Their lawyers point out that “miscarriages of justice” were not caused by “technological failures alone” but also ” the product of serious human and organisational failures in conduct, ethics, governance and culture”.

The IT company made a promise to “never again provide witness evidence of any kind in support of Post Office-led criminal investigations or prosecutions”.

Gareth Jenkins, former Fujitsu employee

Gareth Jenkins is seen giving evidence to the inquiry on Tuesday. Pic: Post Office Horizon IT Inquiry

Image: Gareth Jenkins gave evidence to the inquiry in June. Pic: Post Office Horizon IT Inquiry

Gareth Jenkins, a Fujitsu engineer, provided key evidence which helped in Post Office prosecutions of sub-postmasters.

Part of his defence is that he was “never formally instructed as an expert witness” and didn’t have “any formal qualifications” for providing that evidence in “a legal context”.

Mr Jenkins’s lawyers also blame the Post Office’s “systemic failings as an investigator and prosecutor”.

They describe “an agenda” that seeks “to make Mr Jenkins responsible for failures which were those of Post Office Limited alone… and which extended well beyond the relatively small number of cases that he was involved in”.

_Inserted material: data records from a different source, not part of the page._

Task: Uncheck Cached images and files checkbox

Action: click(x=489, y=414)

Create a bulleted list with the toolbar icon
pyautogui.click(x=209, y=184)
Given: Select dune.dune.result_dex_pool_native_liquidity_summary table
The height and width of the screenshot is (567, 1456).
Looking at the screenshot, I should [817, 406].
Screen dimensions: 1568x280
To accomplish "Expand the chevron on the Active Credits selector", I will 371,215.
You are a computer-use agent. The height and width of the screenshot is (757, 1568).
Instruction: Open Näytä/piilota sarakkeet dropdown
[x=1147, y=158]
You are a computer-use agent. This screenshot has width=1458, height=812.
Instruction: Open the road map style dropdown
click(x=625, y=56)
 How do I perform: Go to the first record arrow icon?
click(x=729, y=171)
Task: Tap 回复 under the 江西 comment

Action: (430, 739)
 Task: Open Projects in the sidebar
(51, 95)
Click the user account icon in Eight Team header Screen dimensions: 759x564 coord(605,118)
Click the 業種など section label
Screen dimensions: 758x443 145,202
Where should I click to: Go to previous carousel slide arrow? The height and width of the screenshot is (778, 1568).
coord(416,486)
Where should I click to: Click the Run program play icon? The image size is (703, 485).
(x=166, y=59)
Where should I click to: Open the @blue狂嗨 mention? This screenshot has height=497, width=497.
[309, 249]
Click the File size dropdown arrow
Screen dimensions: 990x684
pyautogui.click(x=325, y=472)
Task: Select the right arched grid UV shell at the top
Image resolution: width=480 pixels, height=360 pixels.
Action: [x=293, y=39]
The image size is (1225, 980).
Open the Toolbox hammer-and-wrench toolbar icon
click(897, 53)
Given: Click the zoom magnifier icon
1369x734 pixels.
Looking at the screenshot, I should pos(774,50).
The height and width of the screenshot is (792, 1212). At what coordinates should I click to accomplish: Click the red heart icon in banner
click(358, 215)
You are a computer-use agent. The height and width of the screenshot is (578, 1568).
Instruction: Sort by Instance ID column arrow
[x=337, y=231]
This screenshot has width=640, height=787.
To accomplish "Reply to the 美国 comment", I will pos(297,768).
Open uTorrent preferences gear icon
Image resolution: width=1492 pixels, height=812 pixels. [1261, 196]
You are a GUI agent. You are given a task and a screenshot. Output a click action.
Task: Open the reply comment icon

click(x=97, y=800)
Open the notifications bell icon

His legal team also describe an “astonishing” consequence of him not being “formally instructed” as an expert witness as this: “…not a single statement prepared by Mr Jenkins upon which POL [Post Office Limited] relied, in any of his prosecutions, constituted admissible expert evidence”.

He is accusing the Post Office of “actively misrepresenting” him to the role he was “required to discharge”.

Mr Jenkins denies he suppressed problems with Horizon, instead insisting that he volunteered information to the Post Office.

His lawyers describe failures by prosecutors as part of a “broader canvas of dysfunction”.